I have not posted on mumsnet in literally years, having got through the baby/toddler times with good advice when needed and thought I was getting on OK. Eldest son now driving me insane - to the point where I dont like MY behaviour around him - shouting, ignoring and even once hitting which I have never done before as well as his.
Basically he is just the loudest kid in a crowd, needs to be centre of attention, does annoying attention seeking behaviour for no reason, constantly pulling faces, shouting, running around with finger guns etc etc. He will not respond to any normal disciplinary measures that have been successful over the years and I am despairing that I will ever be able to get a happy medium around here again.
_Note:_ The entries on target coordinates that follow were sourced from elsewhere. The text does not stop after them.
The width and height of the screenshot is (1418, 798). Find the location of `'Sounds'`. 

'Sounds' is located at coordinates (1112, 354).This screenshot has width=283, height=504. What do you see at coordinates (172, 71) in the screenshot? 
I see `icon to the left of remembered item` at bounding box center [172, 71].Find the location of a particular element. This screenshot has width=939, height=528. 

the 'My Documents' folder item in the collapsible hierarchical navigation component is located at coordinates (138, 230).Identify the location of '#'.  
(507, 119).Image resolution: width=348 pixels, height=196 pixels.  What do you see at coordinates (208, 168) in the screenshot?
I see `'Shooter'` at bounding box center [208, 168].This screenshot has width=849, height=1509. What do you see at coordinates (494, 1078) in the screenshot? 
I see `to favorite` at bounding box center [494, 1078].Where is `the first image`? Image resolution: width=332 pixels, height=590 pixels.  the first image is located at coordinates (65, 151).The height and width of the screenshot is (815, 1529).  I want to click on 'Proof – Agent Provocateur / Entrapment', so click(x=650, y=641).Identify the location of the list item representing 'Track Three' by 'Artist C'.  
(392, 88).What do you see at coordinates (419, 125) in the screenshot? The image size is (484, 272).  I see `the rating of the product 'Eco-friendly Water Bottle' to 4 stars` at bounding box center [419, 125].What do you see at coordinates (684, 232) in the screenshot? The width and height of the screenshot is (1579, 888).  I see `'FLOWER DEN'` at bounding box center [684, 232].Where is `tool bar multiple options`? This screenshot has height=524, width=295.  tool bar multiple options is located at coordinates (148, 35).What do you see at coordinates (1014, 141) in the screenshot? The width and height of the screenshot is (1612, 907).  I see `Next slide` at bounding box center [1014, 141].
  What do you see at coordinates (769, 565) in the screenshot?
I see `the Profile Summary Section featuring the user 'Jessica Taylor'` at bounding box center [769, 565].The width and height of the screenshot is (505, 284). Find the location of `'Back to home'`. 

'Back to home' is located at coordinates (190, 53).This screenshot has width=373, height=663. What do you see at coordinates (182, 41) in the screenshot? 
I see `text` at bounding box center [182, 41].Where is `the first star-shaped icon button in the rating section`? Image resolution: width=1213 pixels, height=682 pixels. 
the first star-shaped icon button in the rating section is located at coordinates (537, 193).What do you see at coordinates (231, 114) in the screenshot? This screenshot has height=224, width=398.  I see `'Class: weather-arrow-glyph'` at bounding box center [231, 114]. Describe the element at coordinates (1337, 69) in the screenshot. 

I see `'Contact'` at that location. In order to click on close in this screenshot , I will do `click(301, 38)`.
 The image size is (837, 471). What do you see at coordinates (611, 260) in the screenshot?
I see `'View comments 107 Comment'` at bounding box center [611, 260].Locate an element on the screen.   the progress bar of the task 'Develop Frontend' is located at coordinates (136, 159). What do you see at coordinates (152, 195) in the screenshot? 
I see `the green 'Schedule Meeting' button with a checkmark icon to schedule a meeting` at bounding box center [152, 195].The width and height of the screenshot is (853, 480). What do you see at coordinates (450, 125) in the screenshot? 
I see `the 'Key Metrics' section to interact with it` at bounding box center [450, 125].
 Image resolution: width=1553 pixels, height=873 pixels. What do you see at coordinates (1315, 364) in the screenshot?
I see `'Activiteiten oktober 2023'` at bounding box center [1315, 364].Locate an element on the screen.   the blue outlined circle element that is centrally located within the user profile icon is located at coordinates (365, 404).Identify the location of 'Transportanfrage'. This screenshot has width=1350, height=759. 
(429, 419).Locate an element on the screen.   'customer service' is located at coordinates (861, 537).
His little brother and sister are now a) playing along to his antic and b) being affected by my increasing impatience and general frustration and angry mood in the house!
I feel apprehensive inviting his or his brother's friends round for a play or taking him anywhere - because I can be guaranteed that he will do something stupid and embarrassing. I dont understand why he has become so, he was a genuinely lovely toddler with few behavioural problems, his brother too was fine. Now in the last year or so since starting school he has developed this 'centre of attention (for all the wrong reasons)' attitude. I am constantly comparing him to other children I see around who are lovely in any company and cant see where we have gone wrong.
I do know that my now increasing angst over it is not helping and that shouting at and threatening consequences constantly has absolutely no value and I desparately want to get back to being a happy mum who will enjoy the summer hols while he is off school.
I am looking for some advice on how to handle this - do I just accept that I have this irritating overconfident child, or is there anything I can do to overcome this or change his behaviour?